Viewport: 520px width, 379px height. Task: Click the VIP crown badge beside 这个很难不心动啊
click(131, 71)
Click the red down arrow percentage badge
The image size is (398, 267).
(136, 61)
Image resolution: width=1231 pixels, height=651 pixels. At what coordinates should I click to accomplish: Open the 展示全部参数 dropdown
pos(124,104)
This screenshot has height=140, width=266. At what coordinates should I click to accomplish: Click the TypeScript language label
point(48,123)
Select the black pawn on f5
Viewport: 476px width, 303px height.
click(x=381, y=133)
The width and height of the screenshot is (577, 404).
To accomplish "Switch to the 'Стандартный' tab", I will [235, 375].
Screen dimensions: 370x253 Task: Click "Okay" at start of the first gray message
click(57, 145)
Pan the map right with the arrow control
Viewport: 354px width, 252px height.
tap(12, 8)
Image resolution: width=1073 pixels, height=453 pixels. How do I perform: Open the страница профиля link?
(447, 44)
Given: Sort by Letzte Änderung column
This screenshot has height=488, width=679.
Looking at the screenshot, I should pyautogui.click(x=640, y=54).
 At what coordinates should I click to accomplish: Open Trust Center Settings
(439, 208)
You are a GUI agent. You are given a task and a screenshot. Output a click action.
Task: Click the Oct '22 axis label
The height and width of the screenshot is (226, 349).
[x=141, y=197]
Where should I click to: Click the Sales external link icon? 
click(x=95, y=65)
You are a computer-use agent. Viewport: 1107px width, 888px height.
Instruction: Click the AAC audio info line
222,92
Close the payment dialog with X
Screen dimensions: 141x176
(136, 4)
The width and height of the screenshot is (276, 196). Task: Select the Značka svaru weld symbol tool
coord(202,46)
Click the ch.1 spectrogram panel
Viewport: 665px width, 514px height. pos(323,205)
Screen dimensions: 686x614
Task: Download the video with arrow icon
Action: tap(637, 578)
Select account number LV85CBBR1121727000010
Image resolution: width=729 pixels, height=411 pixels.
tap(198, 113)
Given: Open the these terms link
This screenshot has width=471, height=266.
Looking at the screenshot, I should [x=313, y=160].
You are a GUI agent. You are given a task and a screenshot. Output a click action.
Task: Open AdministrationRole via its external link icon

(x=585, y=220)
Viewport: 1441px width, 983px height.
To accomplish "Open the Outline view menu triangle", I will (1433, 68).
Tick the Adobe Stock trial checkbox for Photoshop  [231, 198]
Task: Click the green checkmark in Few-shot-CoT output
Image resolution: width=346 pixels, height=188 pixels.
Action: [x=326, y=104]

#### Work required:
Output the records once more, exactly as they stand.

#### Problem solution:
Viewport: 520px width, 379px height. Task: Click the VIP crown badge beside 这个很难不心动啊
click(131, 71)
Click the red down arrow percentage badge
The image size is (398, 267).
(136, 61)
Image resolution: width=1231 pixels, height=651 pixels. At what coordinates should I click to accomplish: Open the 展示全部参数 dropdown
pos(124,104)
This screenshot has height=140, width=266. At what coordinates should I click to accomplish: Click the TypeScript language label
point(48,123)
Select the black pawn on f5
Viewport: 476px width, 303px height.
click(x=381, y=133)
The width and height of the screenshot is (577, 404).
To accomplish "Switch to the 'Стандартный' tab", I will [235, 375].
Screen dimensions: 370x253 Task: Click "Okay" at start of the first gray message
click(57, 145)
Pan the map right with the arrow control
Viewport: 354px width, 252px height.
tap(12, 8)
Image resolution: width=1073 pixels, height=453 pixels. How do I perform: Open the страница профиля link?
(447, 44)
Given: Sort by Letzte Änderung column
This screenshot has height=488, width=679.
Looking at the screenshot, I should pyautogui.click(x=640, y=54).
 At what coordinates should I click to accomplish: Open Trust Center Settings
(439, 208)
You are a GUI agent. You are given a task and a screenshot. Output a click action.
Task: Click the Oct '22 axis label
The height and width of the screenshot is (226, 349).
[x=141, y=197]
Where should I click to: Click the Sales external link icon? 
click(x=95, y=65)
You are a computer-use agent. Viewport: 1107px width, 888px height.
Instruction: Click the AAC audio info line
222,92
Close the payment dialog with X
Screen dimensions: 141x176
(136, 4)
The width and height of the screenshot is (276, 196). Task: Select the Značka svaru weld symbol tool
coord(202,46)
Click the ch.1 spectrogram panel
Viewport: 665px width, 514px height. pos(323,205)
Screen dimensions: 686x614
Task: Download the video with arrow icon
Action: tap(637, 578)
Select account number LV85CBBR1121727000010
Image resolution: width=729 pixels, height=411 pixels.
tap(198, 113)
Given: Open the these terms link
This screenshot has width=471, height=266.
Looking at the screenshot, I should [x=313, y=160].
You are a GUI agent. You are given a task and a screenshot. Output a click action.
Task: Open AdministrationRole via its external link icon

(x=585, y=220)
Viewport: 1441px width, 983px height.
To accomplish "Open the Outline view menu triangle", I will (1433, 68).
Tick the Adobe Stock trial checkbox for Photoshop  [231, 198]
Task: Click the green checkmark in Few-shot-CoT output
Image resolution: width=346 pixels, height=188 pixels.
Action: [x=326, y=104]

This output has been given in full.